É incrível, mas parece que os defensores dessas medidas não estão se dando conta da situação. A ONU, por meio dos seus órgãos especializados, tem feito anúncios preocupantes. Um terço da superfície da Terra já sofre com problemas ligados à desertificação, afetando 1 bilhão de pessoas e 20% da produção mundial de alimentos; o mundo está perdendo 200 km² de florestas por dia, valor correspondente a 20 estádios do Maracanã; até 2010, mais de 50 milhões de pessoas serão consideradas refugiadas devido a problemas ambientais nas regiões onde vivem. Isso sem falar na aceleração do aquecimento global, que coloca para toda a humanidade o desafio de repensar seus padrões de produção e consumo para evitar um colapso planetário já anunciado pelas mudanças climáticas.

Parece também que perderam a sensibilidade para reconhecer as marcas da imprevidência ambiental em tragédias como a de Santa Catarina. Enquanto assistíamos ao desastre que levou tantas vidas e desestruturou outras de modo tão avassalador, tomávamos conhecimento de outra manifestação do mesmo equívoco: a Assembléia Legislativa de Santa Catarina concluía o texto do Código Ambiental estadual, nele inserindo, como resultado da pressão de setores econômicos, medidas tais como a drástica redução das áreas de preservação permanente ao longo de rios, a desconsideração de áreas declivosas, topos de morro e nascentes como áreas protegidas, assim como dos campos de altitude, onde se dá a recarga de aqüíferos. Ou seja, forjam-se as catástrofes do futuro, que certamente serão chamadas de desastres ambientais quando, na verdade, na sua origem está o desastre político, a recusa em levar a sério os alertas que a natureza nos dá, de maneira cada vez mais dura.

O mais contraditório, no caso das tentativas de mudar o Código Florestal, é que elas acontecem dentro do mesmo governo que têm avançado em planos (Mudanças Climáticas, Combate ao Desmatamento, Amazônia Sustentável) destinados a alinhar o País ao compasso do futuro. À conferência da ONU sobre Mudança do Clima, que se realiza na Polônia, o Brasil acertadamente levou sua decisão de assumir metas de redução do desmatamento, desempenhando papel importante, pelo exemplo, no destravamento das negociações internacionais.

Enquanto isso, aqui se propõe mais desmatamento na floresta amazônica. As ONGs que participavam de um Grupo de Trabalho informal entre os ministérios da Agricultura, do Meio Ambiente e a Frente Parlamentar Ruralista, decidiram afastar-se das discussões, em resposta à proposta apresentada pelo ministro da Agricultura. Classificaram-na de verdadeira bomba-relógio para fomentar novas situações como a de Santa Catarina, ao legalizar e incentivar a ocupação de áreas ambientalmente vulneráveis.
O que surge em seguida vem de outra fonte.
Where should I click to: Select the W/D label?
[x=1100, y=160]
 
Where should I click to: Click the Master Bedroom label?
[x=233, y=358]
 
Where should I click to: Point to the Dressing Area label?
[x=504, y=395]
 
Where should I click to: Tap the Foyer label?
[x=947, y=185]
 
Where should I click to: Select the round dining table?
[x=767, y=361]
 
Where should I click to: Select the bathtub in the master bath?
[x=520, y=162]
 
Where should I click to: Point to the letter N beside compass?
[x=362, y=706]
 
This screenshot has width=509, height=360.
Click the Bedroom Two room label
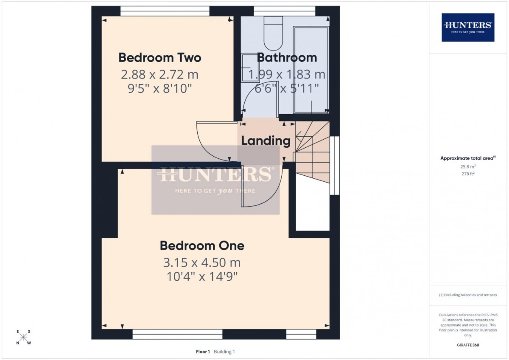click(x=160, y=58)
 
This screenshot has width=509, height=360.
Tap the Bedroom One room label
click(x=202, y=246)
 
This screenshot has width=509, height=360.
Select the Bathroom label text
click(x=287, y=58)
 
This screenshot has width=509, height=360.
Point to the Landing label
click(x=266, y=141)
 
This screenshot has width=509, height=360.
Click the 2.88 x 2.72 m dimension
click(x=159, y=75)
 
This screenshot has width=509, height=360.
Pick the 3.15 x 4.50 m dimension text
click(x=202, y=263)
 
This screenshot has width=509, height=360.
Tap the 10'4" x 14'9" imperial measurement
click(x=202, y=277)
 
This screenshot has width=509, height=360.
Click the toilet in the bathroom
click(x=273, y=33)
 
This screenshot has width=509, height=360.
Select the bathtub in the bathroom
click(x=311, y=70)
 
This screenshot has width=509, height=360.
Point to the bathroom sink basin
click(x=250, y=68)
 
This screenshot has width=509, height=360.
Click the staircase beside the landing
click(x=313, y=152)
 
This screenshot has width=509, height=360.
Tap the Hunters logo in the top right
click(x=468, y=28)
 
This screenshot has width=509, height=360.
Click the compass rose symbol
click(x=23, y=337)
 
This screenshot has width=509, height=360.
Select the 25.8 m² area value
click(x=468, y=166)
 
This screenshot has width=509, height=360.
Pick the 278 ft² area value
click(x=468, y=174)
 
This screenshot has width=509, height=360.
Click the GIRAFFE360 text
click(x=468, y=345)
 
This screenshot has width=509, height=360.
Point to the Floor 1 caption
click(x=203, y=352)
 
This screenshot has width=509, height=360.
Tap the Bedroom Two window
click(x=165, y=11)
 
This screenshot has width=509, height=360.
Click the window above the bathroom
click(x=285, y=11)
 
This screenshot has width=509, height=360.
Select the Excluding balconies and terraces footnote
click(x=468, y=295)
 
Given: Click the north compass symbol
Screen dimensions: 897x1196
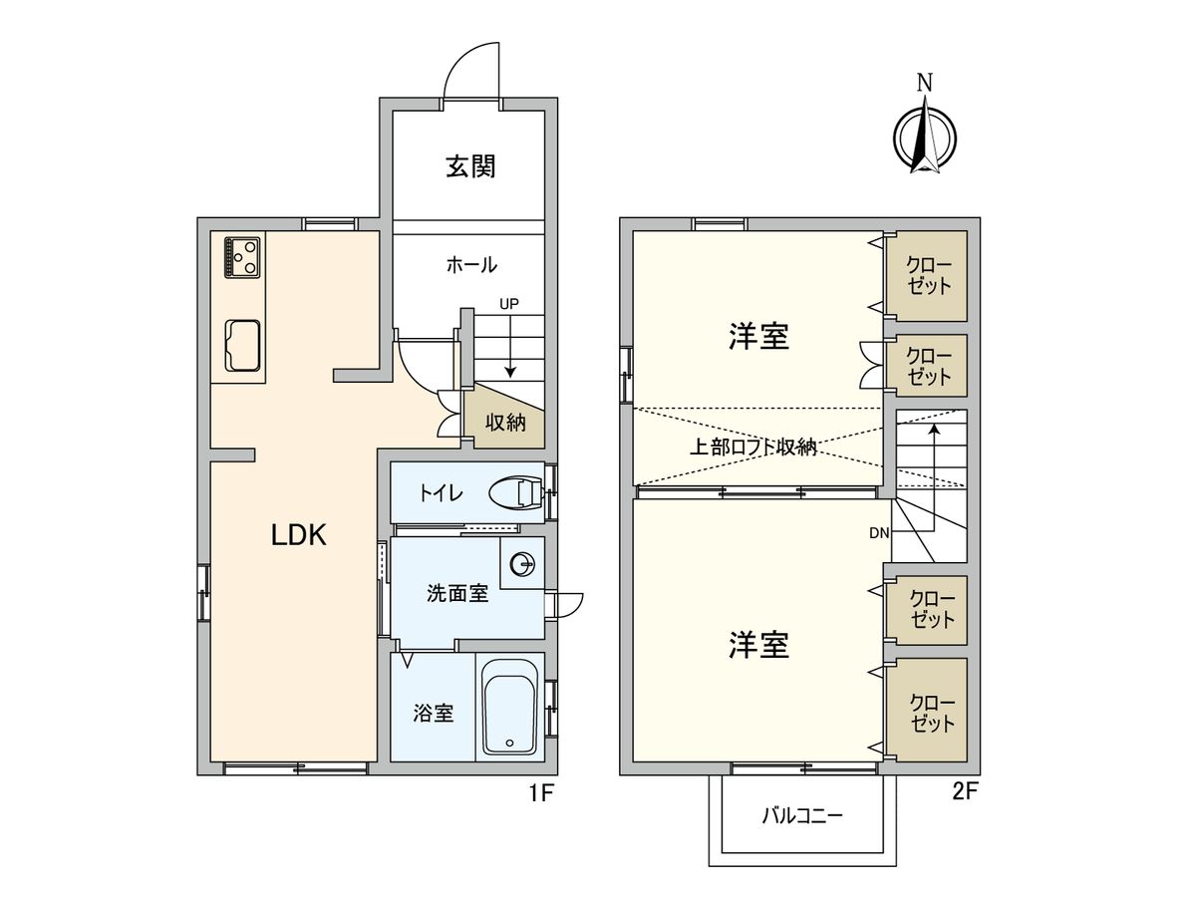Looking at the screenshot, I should click(x=925, y=136).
Consideram impossível negociar com um ministério que se preocupa em anistiar particulares inadimplentes, em detrimento do interesse público.
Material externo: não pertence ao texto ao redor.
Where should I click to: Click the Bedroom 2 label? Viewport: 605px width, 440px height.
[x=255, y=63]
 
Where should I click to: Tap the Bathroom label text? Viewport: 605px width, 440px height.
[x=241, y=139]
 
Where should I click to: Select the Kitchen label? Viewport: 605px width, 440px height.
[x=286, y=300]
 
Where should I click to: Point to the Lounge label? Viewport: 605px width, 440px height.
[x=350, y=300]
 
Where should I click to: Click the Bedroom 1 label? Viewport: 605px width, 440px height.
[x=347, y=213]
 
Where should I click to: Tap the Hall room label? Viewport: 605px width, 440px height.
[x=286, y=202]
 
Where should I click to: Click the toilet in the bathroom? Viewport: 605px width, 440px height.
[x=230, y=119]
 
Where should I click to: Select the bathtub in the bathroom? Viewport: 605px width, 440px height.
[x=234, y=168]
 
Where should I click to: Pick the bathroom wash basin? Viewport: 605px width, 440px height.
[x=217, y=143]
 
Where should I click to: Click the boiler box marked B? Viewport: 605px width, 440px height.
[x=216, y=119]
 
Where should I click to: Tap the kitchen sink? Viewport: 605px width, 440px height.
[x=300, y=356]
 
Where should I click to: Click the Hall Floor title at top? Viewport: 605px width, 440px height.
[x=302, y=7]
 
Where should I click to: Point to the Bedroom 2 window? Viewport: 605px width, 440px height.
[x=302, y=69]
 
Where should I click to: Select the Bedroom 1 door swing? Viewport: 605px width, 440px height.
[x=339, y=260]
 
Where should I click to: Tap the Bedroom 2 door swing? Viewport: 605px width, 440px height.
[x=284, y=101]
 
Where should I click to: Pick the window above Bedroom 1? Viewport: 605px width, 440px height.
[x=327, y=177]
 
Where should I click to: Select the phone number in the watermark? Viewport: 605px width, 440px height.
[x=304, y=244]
É inadiável, além de ser imperativo ético, estruturar e consolidar no País as bases para um desenvolvimento que leve em conta a crise ambiental planetária e prepare a sociedade para enfrentar os seus efeitos. E isso só se fará com coragem para pensar o nosso território como o espaço de todos os brasileiros - inclusive das futuras gerações - e não uma colcha de retalhos de interesses localizados. E muitas vezes tão imediatistas e egoístas que se recusam até mesmo a ver as vantagens de adaptar seus paradigmas a tempos onde não cabem excessos, principalmente os de privilégios. Novos conhecimentos, tecnologias e métodos existem e quem os adotou não se arrependeu.

Também é preocupante constatar movimentos que, aliados às tentativas de reduzir os padrões legais de proteção ambiental, acentuam o cenário de vulnerabilidade na Amazônia. Falo especialmente da iniciativa do ministro Mangabeira Unger, de Assuntos Estratégicos, de promover a regularização fundiária na Amazônia desvinculada do zoneamento ecológico-econômico.

Não há dúvida de que a regularização fundiária é essencial para um desenvolvimento pacífico e sustentável na região. Ela está prevista, inclusive, no Plano de Combate ao Desmatamento da Amazônia desde 2004 e no Plano Amazônia Sustentável, lançado em maio deste ano. Entretanto, dado o histórico de caos e ilegalidade das ocupações, regularizar sem o devido cruzamento e integração de critérios poderá estimular novas ondas de grilagem e ocupação de terras públicas, na medida em que gera a expectativa de criação de novas exceções no futuro, a exemplo da dispensa de licitação para regularização de novas terras ocupadas, objeto da Medida Provisória 422, de maio deste ano.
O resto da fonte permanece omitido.